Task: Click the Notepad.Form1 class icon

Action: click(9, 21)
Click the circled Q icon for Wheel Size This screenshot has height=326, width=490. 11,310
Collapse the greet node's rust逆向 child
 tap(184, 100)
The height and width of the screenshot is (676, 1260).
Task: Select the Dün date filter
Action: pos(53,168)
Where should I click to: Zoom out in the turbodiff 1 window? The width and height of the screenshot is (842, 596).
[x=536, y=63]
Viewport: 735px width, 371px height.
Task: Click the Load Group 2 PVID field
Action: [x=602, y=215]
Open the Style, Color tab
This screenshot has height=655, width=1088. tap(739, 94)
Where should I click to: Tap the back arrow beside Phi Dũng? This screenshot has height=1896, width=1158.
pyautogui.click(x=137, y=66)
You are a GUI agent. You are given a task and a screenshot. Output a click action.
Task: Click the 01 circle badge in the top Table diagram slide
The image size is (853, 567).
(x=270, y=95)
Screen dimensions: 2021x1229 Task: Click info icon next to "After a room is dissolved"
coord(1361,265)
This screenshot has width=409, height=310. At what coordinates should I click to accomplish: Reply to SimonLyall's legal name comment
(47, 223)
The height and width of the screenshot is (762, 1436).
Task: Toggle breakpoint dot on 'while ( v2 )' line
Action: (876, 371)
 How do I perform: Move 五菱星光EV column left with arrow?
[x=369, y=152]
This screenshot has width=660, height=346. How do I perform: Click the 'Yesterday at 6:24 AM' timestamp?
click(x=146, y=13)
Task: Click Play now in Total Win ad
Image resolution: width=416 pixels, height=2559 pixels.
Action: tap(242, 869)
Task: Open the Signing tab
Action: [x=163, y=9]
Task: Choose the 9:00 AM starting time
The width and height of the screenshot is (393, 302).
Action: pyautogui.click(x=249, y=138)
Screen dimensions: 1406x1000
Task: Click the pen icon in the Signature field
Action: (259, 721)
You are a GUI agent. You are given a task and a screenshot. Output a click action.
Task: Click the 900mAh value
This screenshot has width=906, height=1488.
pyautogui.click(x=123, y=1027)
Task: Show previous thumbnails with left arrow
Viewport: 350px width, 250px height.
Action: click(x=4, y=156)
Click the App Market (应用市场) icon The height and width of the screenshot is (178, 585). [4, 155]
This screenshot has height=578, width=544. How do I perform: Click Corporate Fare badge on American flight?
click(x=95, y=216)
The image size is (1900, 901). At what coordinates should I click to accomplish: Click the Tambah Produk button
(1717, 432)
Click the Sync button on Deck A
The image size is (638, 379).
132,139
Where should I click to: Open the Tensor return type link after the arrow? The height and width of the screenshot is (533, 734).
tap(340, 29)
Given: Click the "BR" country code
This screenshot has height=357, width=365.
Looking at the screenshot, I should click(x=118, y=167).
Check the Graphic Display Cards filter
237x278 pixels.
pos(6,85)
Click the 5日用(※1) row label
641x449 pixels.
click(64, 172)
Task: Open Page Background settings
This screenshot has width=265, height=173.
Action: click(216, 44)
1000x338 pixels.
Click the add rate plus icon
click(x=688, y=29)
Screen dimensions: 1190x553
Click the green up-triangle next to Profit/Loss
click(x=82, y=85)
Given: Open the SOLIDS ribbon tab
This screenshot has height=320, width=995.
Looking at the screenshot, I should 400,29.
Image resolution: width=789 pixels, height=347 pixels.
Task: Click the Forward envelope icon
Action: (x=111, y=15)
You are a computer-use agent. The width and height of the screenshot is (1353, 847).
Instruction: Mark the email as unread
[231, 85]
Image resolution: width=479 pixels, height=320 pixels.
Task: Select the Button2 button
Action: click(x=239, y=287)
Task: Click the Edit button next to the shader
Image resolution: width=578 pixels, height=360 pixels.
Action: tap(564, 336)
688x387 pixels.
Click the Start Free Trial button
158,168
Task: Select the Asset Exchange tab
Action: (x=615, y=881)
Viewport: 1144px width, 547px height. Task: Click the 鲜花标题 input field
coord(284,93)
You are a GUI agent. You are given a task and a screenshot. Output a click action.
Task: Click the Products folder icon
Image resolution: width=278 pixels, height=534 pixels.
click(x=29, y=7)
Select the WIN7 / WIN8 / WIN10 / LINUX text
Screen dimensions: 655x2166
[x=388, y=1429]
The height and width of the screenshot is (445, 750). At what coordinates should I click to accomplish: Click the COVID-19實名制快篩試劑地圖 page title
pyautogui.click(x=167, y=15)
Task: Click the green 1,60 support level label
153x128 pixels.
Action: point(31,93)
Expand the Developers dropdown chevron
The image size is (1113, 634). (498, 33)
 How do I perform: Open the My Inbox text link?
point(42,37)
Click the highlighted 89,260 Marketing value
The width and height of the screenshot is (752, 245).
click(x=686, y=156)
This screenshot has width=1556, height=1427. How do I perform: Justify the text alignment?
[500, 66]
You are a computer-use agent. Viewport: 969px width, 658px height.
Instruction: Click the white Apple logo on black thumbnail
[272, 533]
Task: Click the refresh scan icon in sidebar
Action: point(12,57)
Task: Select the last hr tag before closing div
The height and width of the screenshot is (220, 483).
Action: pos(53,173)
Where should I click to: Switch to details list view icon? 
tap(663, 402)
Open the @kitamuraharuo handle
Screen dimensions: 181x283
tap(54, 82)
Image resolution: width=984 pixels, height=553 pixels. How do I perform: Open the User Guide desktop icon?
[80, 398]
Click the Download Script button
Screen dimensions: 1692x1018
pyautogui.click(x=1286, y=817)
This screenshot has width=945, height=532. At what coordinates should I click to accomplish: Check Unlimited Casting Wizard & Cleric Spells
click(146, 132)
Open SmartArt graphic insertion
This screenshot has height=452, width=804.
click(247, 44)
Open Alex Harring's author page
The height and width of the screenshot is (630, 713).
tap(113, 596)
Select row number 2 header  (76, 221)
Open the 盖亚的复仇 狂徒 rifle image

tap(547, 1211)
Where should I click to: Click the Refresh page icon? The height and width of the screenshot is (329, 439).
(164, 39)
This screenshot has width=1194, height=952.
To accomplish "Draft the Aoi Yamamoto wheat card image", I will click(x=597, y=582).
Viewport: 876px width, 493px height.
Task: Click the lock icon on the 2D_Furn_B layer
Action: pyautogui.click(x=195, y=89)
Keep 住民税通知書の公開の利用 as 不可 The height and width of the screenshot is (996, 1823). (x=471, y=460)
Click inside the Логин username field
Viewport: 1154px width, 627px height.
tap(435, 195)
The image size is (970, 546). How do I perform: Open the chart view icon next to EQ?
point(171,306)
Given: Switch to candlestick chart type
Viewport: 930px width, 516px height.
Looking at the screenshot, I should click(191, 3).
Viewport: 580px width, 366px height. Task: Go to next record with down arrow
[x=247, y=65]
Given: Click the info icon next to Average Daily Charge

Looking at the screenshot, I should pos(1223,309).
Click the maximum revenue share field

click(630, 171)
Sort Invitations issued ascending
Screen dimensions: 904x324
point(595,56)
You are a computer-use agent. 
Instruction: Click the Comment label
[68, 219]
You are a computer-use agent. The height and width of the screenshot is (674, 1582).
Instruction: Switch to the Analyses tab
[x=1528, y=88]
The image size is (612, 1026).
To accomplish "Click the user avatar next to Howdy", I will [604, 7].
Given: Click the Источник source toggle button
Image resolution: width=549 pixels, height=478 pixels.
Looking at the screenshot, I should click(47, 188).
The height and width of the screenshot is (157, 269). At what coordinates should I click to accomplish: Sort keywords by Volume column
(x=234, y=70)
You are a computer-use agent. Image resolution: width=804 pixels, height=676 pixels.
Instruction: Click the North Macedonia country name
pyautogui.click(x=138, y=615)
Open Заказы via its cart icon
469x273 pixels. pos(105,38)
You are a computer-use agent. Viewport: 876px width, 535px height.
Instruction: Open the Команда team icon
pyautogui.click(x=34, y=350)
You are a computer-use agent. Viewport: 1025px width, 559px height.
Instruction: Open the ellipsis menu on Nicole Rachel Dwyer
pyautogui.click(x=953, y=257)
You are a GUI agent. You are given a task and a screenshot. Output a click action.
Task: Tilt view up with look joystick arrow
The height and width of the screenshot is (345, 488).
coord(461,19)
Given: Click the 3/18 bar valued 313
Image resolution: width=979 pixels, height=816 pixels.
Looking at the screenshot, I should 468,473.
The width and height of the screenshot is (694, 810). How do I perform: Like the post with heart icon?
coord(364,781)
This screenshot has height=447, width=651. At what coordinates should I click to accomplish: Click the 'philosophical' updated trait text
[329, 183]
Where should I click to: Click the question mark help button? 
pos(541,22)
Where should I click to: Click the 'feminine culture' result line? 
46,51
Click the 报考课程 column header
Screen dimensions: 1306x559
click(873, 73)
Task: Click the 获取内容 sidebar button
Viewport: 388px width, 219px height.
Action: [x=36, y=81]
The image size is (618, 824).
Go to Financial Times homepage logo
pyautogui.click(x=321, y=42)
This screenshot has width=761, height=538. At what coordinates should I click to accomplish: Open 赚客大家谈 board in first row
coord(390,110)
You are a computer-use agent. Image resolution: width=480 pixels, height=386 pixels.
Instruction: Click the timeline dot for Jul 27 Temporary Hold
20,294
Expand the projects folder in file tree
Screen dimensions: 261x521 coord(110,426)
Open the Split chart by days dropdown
※
### Work to do
Count the lines above that contain the string "folder" and reply with the number alone.

### Solution to this problem
2